The U.S. commodity and food prices have increased again in 2011, partly due to some of the same factors that drove 2008 price spikes, but new and very different factors have also emerged, said a research report released on Tuesday by Farm Foundation, a U.S. public charity focusing on agriculture and food system.
"Now, as in 2008, the full story behind rapid increases in agricultural commodity and food prices is not a simple one," Farm Foundation President Neilson Conklin said in a statement.
The report said that biofuels demands, particularly for corn, is a key factor pushing commodity price increases in recent months because biofuels policy mandates and blending limitations have generated a large, persistent and non-price responsive demand for corn.

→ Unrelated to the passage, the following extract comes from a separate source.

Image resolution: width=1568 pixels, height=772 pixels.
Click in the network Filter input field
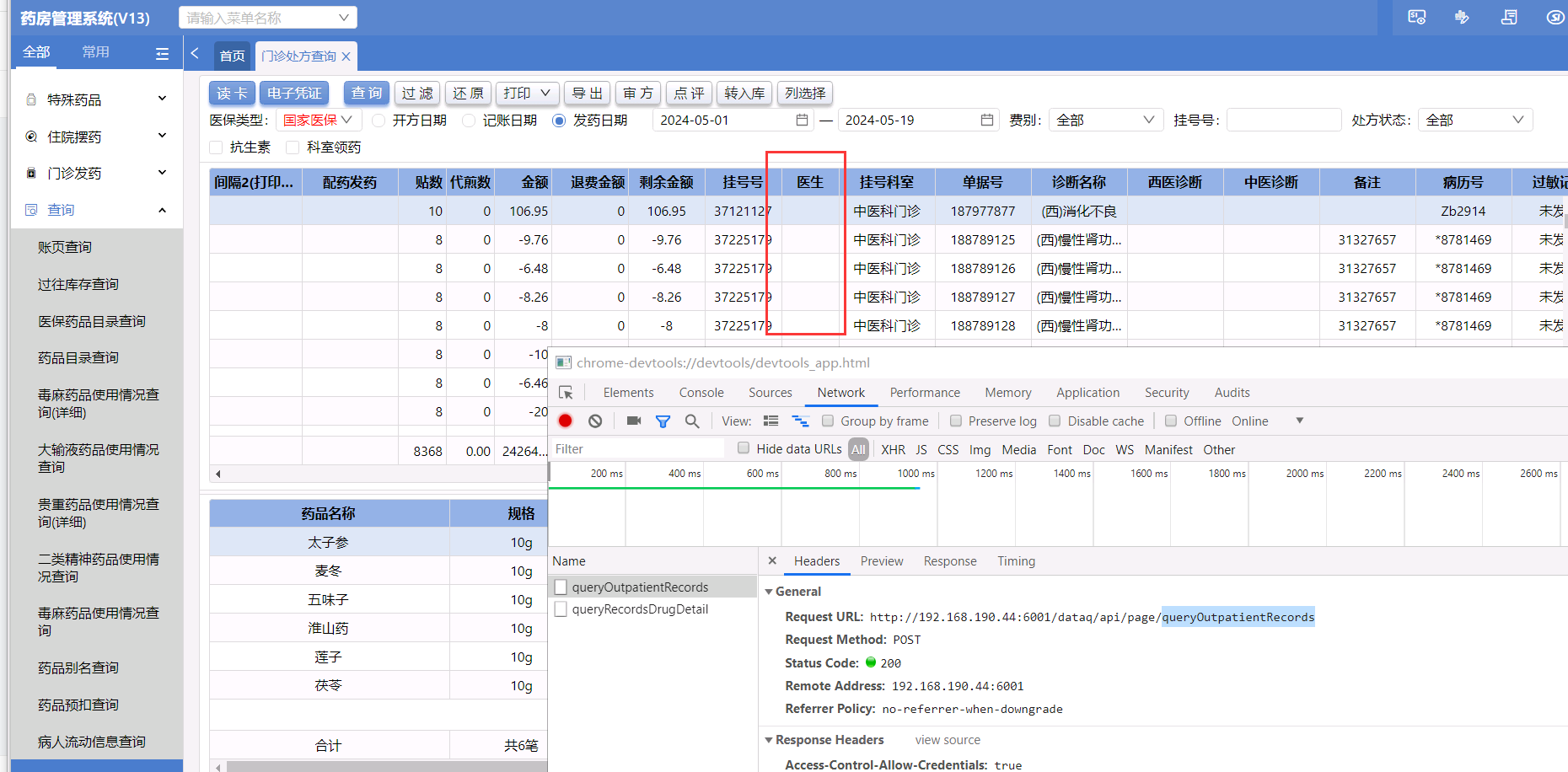(x=636, y=449)
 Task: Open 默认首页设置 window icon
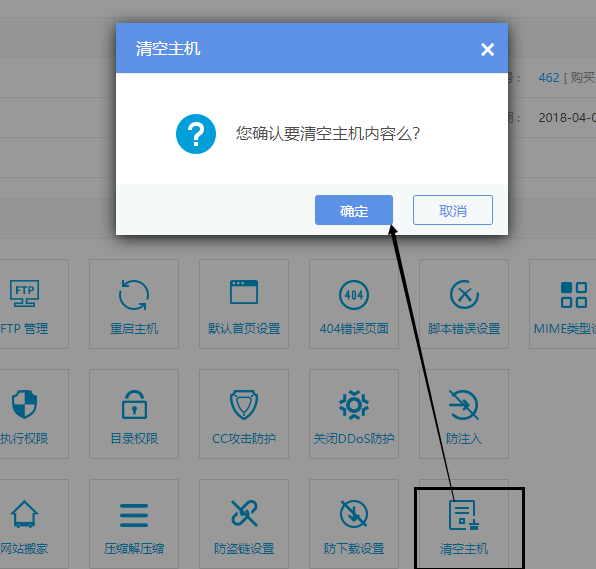pyautogui.click(x=244, y=292)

In addition, weather is more important in 2011 than in 2008. Wheat and barley suffered weather-related production setbacks, but large stocks tempered price increases, noted the report, adding that corn stocks were drawn down when U.S. yields dropped in 2010, and soybean stocks have remained tight.
Moreover, a weak U.S. dollar also contributed to a commodity boom in 2011 as the dollar exchange rate remains weak and volatile, said the organization.
Farm Foundation, originally created in 1933, works as a catalyst for sound public policy by providing objective information to foster a deeper understanding of issues shaping the future for agriculture, food systems and rural regions.